- THE TASKS
**A)** Rewrite the part of the Solr schema question starting at "We have defined" and ending at "type conversion errors.", substituting "records" for every "documents".
**B)** According to the Solr schema question, why can't the poster tell which field is causing the error during training?

2

We have defined Solr Schema in IBM Watson for Worksheet as collection of questions. There are few schema elements which are multivalued fields. We are able to load documents and index documents using Retrieve and Rank Services but When generating Training Dataset, We get data type conversion errors.

Schema

    <field name="id" type="string" indexed="true" stored="true" required="true" multiValued="false"/>
    <field name="worksheet_number" type="watson_text_en" indexed="true" stored="true" />
    <field name='question_number' type='int' indexed='true' stored='true' multiValued='true' />
    <field name='question_type' type='watson_text_en' indexed='true' stored='true' multiValued='true' />
    <field name='answer' type='watson_text_en' indexed='true' stored='true' multiValued='true' />
    <field name='text' type='watson_text_en' indexed='true' stored='true' multiValued='true' />

Training command using train.py which throws an exception curl -u "***********":"************" "https://gateway.watsonplatform.net/retrieve-and-rank/api/v1/rankers/3b140ax15-rank-3108

Unfortunately, an exception doesn't give any information on which field it is throwing the exception.

Java.lang.ClassCastException: java.util.ArrayList cannot be cast to java.lang.Float
  at com.ibm.watson.hector.plugins.ss.FCFeatureGeneratorComponent.toCSV(FCFeatureGeneratorComponent.java:677)

- GIVEN INFORMATION
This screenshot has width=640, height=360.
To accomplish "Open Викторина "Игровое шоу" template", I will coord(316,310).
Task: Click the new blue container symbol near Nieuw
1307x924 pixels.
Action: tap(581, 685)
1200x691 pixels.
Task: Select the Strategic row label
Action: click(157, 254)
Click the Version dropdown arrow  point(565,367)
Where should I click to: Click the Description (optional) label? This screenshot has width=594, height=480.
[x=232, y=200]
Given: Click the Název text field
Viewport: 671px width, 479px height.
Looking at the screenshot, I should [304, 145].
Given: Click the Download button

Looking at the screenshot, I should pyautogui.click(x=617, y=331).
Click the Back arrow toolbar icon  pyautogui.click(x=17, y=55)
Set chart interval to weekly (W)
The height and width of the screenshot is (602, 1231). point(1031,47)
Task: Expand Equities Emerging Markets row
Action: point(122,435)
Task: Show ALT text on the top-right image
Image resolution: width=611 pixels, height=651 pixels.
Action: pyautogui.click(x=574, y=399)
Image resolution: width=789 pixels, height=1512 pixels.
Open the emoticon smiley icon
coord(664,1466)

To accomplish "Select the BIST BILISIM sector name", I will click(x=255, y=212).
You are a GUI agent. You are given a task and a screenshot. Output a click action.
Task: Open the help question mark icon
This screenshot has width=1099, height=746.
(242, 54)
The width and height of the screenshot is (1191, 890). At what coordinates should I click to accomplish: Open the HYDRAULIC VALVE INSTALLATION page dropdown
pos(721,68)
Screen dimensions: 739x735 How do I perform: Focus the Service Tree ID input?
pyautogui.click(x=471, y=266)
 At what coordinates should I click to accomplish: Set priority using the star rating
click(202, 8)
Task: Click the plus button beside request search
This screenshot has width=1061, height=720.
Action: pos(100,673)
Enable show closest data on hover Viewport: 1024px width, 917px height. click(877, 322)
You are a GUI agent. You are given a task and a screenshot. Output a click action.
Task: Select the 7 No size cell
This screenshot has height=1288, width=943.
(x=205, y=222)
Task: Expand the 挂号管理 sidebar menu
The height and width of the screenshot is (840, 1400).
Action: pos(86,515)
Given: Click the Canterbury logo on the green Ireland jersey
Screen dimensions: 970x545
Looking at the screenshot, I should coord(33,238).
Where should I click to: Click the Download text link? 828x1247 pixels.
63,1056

- RESPONSES TO THE TASKS
**A)**
We have defined Solr Schema in IBM Watson for Worksheet as collection of questions. There are few schema elements which are multivalued fields. We are able to load records and index records using Retrieve and Rank Services but When generating Training Dataset, We get data type conversion errors.

**B)** The exception gives no information about which field it is thrown on. It only reports that a java.util.ArrayList cannot be cast to java.lang.Float.